Il Canto alla Comunione, ampiamente descritto in IGMR, 86-87, ha la
funzione di esprimere, attraverso l'unità delle voci, l'unione spirituale
dei communicanti, la gioia del cuore e mettere in luce l'indole
comunitaria della processione dei fedeli per ricevere l'Eucarestia; esso
perciò  dovrà essere di tipo processionale, gioioso e comunitario; sono
quindi da evitare testi in prima persona singolare che anche in questo
caso favorirebbero l'intimismo e l'individualismo spirituale.
I Riti di conclusione non prevedono un canto finale che accompagni lo
scioglimento dell'assemblea.
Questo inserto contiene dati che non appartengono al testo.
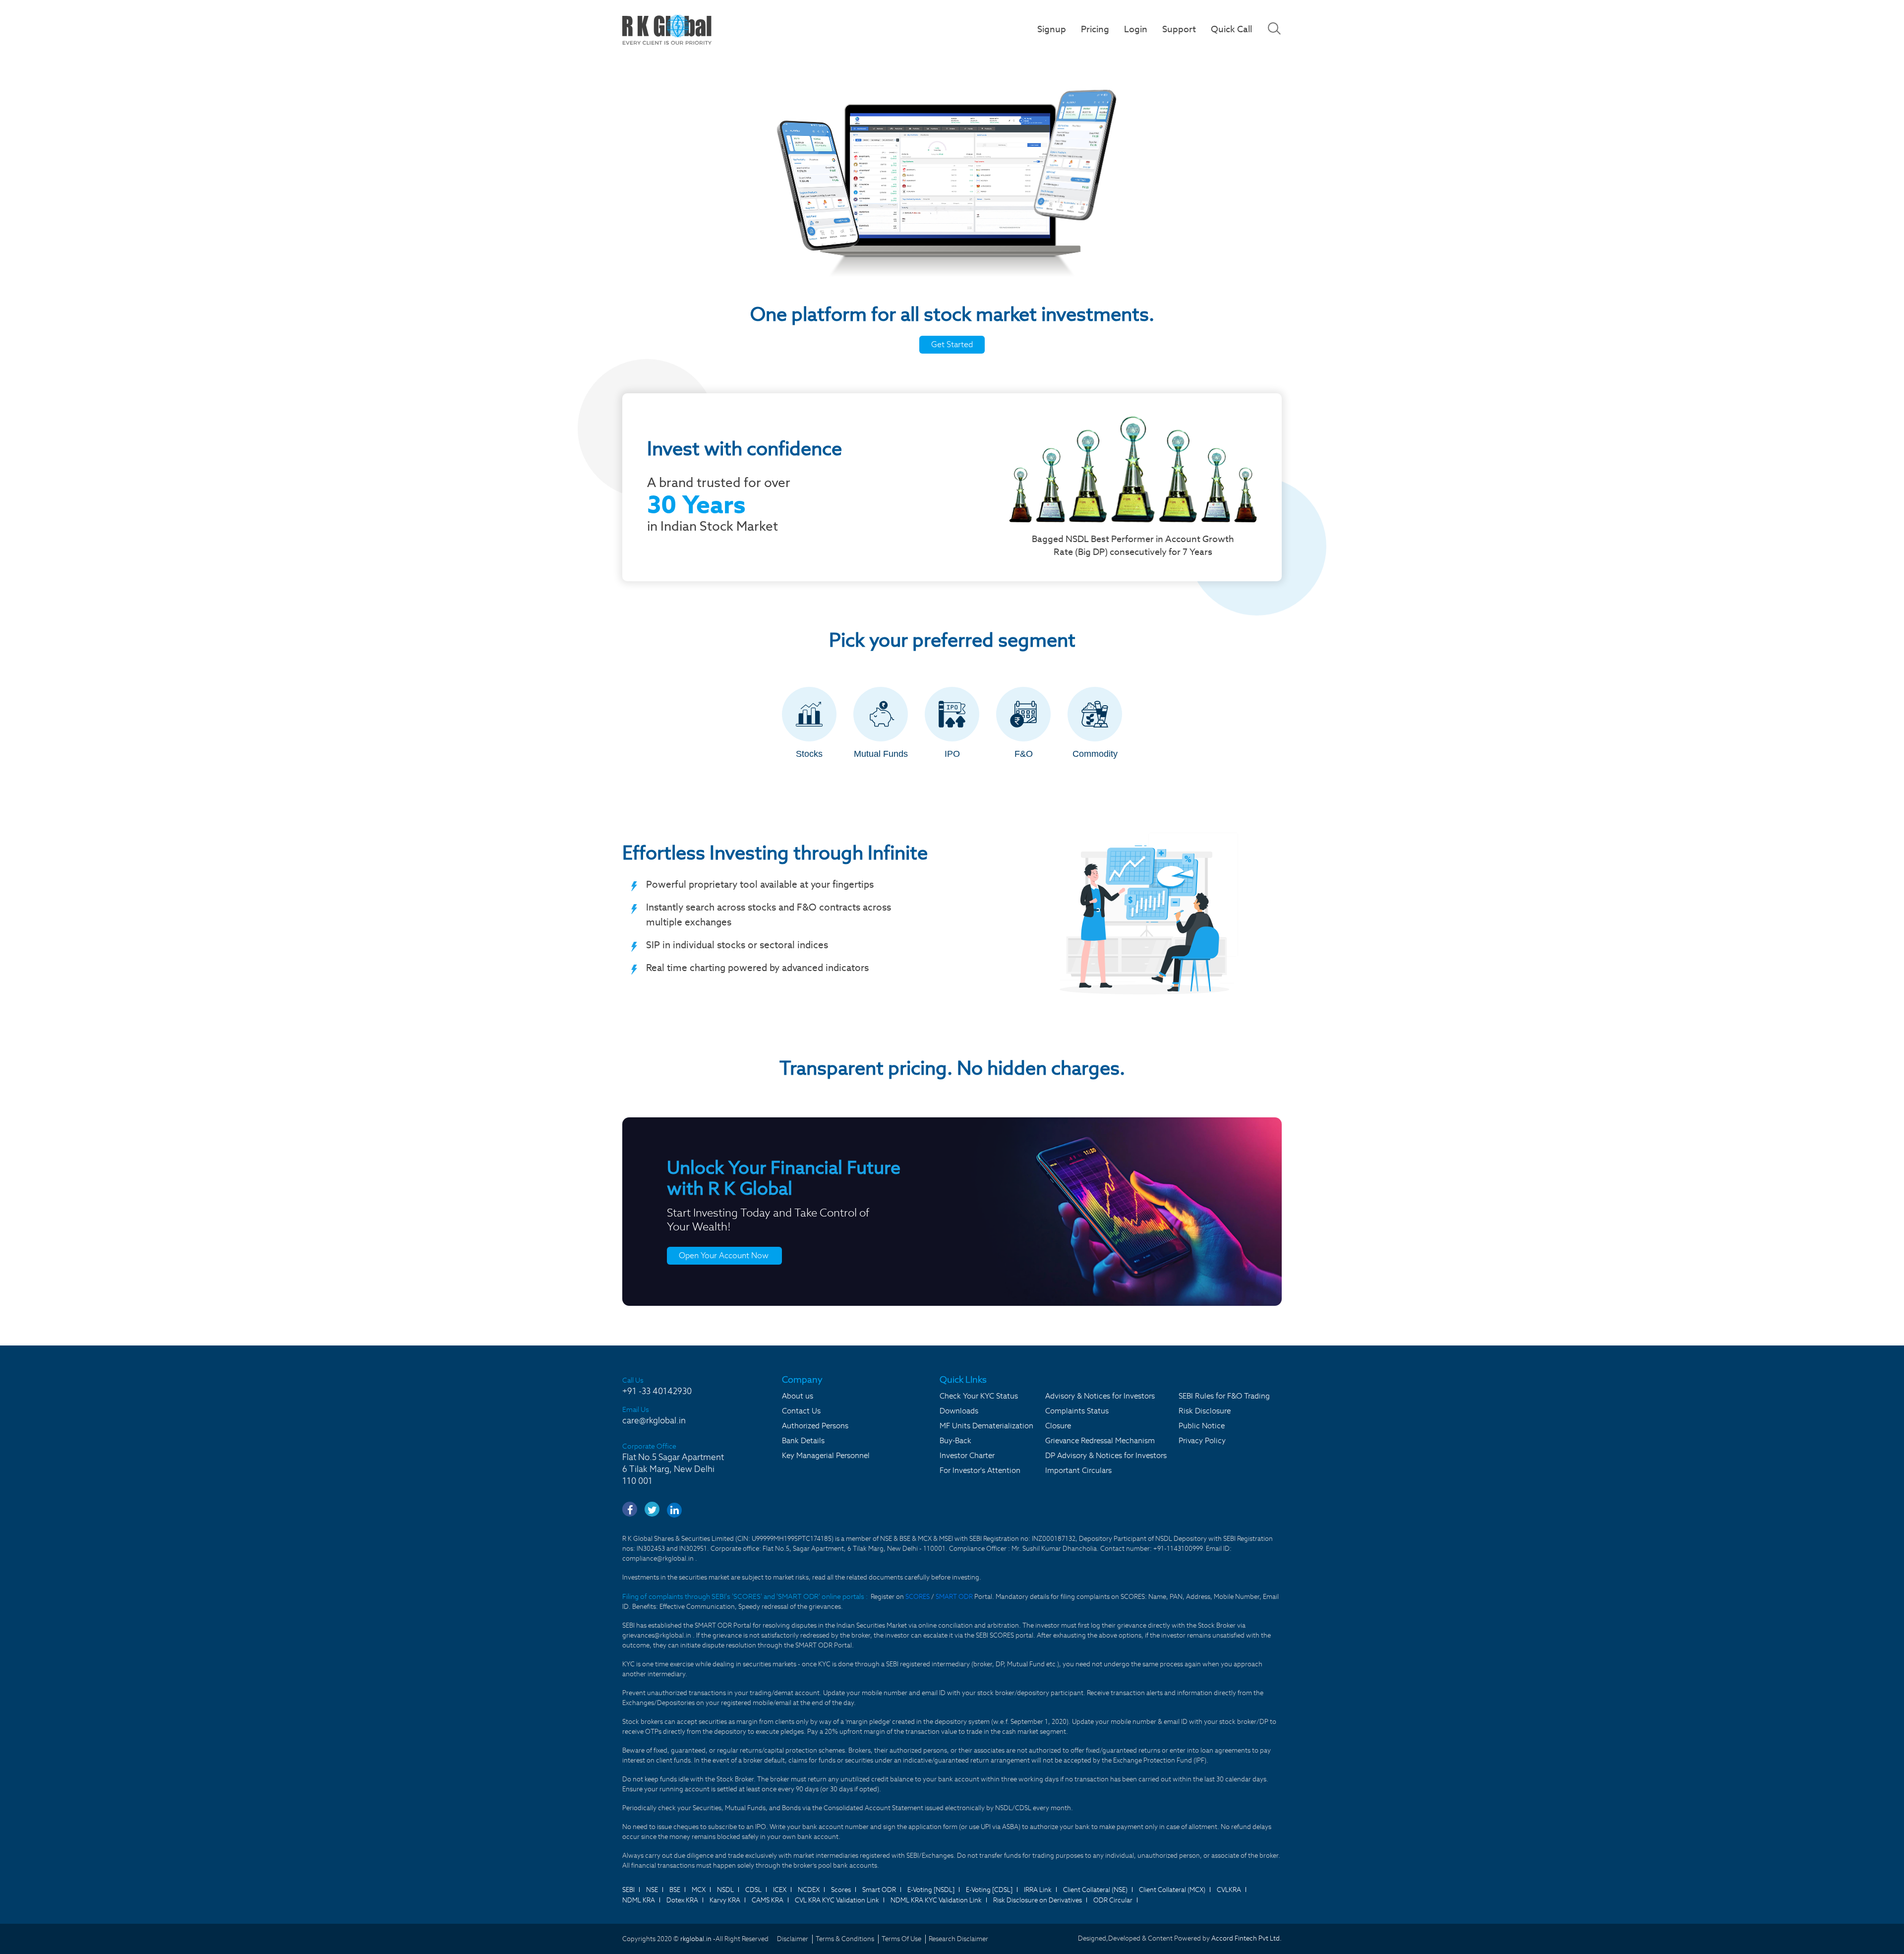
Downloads (959, 1410)
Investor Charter (967, 1455)
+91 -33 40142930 (657, 1391)
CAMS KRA (767, 1900)
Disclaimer (792, 1939)
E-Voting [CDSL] (989, 1890)
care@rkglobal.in (654, 1420)
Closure (1058, 1425)
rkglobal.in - (697, 1939)
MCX (699, 1890)
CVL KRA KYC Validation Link (837, 1900)
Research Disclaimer (958, 1939)
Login (1135, 29)
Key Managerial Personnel (826, 1455)
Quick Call (1231, 29)
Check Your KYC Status (979, 1396)
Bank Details (803, 1440)
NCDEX (809, 1890)
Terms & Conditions (845, 1939)
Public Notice (1202, 1425)
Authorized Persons (815, 1425)
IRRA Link (1038, 1890)
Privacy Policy (1202, 1440)
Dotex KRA (682, 1900)
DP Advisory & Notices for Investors (1106, 1455)
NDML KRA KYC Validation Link (936, 1900)
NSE (652, 1890)
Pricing (1095, 29)
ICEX (779, 1890)
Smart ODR (879, 1890)
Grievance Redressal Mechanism (1100, 1440)
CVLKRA (1229, 1890)
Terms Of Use (901, 1939)
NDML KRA (638, 1900)
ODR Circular (1112, 1900)
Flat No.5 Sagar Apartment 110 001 (673, 1469)
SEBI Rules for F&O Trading (1224, 1396)
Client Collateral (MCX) (1172, 1890)
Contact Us (801, 1410)
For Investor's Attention (980, 1470)
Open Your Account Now (724, 1255)
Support (1179, 29)
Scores (841, 1890)
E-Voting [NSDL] (930, 1890)
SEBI (628, 1890)
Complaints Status (1077, 1410)
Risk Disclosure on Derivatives (1037, 1900)
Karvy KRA (725, 1900)
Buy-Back (955, 1440)
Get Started (952, 344)
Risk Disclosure (1205, 1410)
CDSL (753, 1890)
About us (797, 1396)
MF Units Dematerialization (986, 1425)
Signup (1051, 29)
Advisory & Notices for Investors (1100, 1396)
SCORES (918, 1596)
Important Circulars (1078, 1470)
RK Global (667, 30)
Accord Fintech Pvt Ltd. (1246, 1938)
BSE (674, 1890)
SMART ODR (954, 1596)
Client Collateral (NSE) (1095, 1890)
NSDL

Tuttavia, dato che si dice che «ognuno
ritorna alle sue opere buone lodando e benedicendo il Signore» (IGMR, 90),
questo può essere espresso, ma ormai fuori dalla liturgia, con un canto.
Concludendo, ci sembra opportuno descrivere brevemente le forme musicali
liturgiche. Esse derivano direttamente dalla struttura dei testi che
vengono cantati e sono:
- la litania, caratterizzata da intenzioni enunciate da un solista, a cui
il popolo si associa con una breve invocazione e rappresentata nella Massa
da Kyrie, Preghiera dei fedeli, Agnus Dei;
- l'acclamazione: Amen, Alleluia, Deo gratias, Laus tibi Christe, Sanctus,
l'acclamazione dopo l'anàmnesi (per esempio Annunziamo la tua morte,
Signore, ecc.), Agnus Dei;
- la salmodia, ovverosia la proclamazione di salmi e canti biblici che,
come testi divinamente ispirati, hanno la precedenza su tutte le
composizioni liriche ecclesiastiche;
- l'innodia: la lode e il ringraziamento a Dio sono la base dell'
espressione liturgica e quando questa espressione assume la forma lirica,
abbiamo l'inno (esempi famosi sono il Gloria in excelsis Deo e e il Te
Deum, ma molti salmi e cantici dell'Antico e del Nuovo Testamento sono
autentici inni) che è la forma più popolare del canto sacro;
- la sequenza, che va cantata dopo l'Alleluia (IGMR, 64) è riconducibile,
come forma all'inno, ma talvolta presenta degli aspetti
drammatico-rappresentativi (il Victimæ e il Dies iræ, adesso non più usato
nella Messa, ne sono spendidi esempi).